The new research by Drs. Monteggia and Kavalali, and supported by the 2018 BBRF Young Investigator grant awarded to Kanzo Suzuki, Ph.D., first author of the new Cell Reports paper, focuses on the involvement of two chemical signaling pathways in a cascade of changes which, the team finds, is causally involved in generating homeostatic plasticity.

One of the two signaling pathways the team explored is associated with a protein called eEF2K. In experiments involving neurons sampled from the hippocampus of rodents, they show that acute inhibition of eEF2K signaling induces a chain of molecular events which results in what the researchers call "rapid synaptic scaling."

The team suggests that rapid synaptic scaling, an important mechanism in homeostatic plasticity, is something that must occur in order for rapid antidepressant action to occur. Ketamine, the researchers have shown, acutely inhibits eEF2K and its signaling; they have now established that this in turn causes changes in neurons that result in the rapid "scaling" of synapses—specifically in the hippocampus, one of the brain areas centrally involved in mood regulation.

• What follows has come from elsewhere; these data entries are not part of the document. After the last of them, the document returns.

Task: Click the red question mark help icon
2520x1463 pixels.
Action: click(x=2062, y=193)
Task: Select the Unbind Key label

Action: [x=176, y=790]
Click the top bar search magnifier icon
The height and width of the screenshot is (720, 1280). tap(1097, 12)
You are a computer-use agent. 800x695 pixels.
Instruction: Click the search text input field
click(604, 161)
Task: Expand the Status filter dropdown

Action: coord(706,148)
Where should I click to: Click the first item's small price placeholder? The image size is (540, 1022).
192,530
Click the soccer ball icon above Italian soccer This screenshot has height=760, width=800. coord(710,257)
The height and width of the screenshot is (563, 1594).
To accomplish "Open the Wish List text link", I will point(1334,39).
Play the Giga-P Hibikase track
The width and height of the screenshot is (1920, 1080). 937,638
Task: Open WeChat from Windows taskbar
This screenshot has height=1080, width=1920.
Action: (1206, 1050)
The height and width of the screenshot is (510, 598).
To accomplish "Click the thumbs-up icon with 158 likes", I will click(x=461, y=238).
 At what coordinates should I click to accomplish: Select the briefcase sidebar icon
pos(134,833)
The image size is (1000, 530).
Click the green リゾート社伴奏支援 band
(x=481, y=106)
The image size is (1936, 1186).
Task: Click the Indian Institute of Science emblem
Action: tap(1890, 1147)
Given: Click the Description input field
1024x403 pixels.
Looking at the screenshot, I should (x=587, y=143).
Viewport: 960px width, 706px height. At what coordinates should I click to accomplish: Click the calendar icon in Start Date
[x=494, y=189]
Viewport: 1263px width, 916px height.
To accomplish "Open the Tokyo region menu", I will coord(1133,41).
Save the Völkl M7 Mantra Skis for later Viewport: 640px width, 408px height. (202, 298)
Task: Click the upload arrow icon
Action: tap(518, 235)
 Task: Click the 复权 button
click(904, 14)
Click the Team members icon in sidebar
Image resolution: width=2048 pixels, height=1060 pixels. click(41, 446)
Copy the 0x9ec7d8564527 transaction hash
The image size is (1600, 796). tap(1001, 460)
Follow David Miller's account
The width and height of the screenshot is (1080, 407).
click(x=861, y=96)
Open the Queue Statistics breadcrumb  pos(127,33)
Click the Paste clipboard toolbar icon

The team also showed that a second signaling protein called retinoic acid, or RA, using an entirely independent molecular pathway, can have the same impact: it can induce rapid synaptic scaling in hippocampal neurons, and is associated, in rodents, with homeostatic plasticity changes that are causally involved in rapid antidepressant action.

One implication of the research concerns the importance of homeostatic plasticity, and its potential attractiveness as a target of new antidepressant drugs. Apart from its centrality in generating the rapid antidepressant effect, homeostatic plasticity has an important attribute which enhances its attractiveness as a target. It appears to modulate circuit function globally, and does not directly affect synaptic plasticity mechanisms that process and store information. Thus, drugs targeting homeostatic mechanisms may preserve memory and cognitive function.

The team's research also suggests the possibility of finding agents other than ketamine which can induce the kind of plasticity that they find is necessary in the rapid antidepressant action of ketamine. Although most drugs do have side effects, it would be the objective of such a search to find an agent which is as good or better than ketamine in relieving depression, with fewer or less serious potential side effects.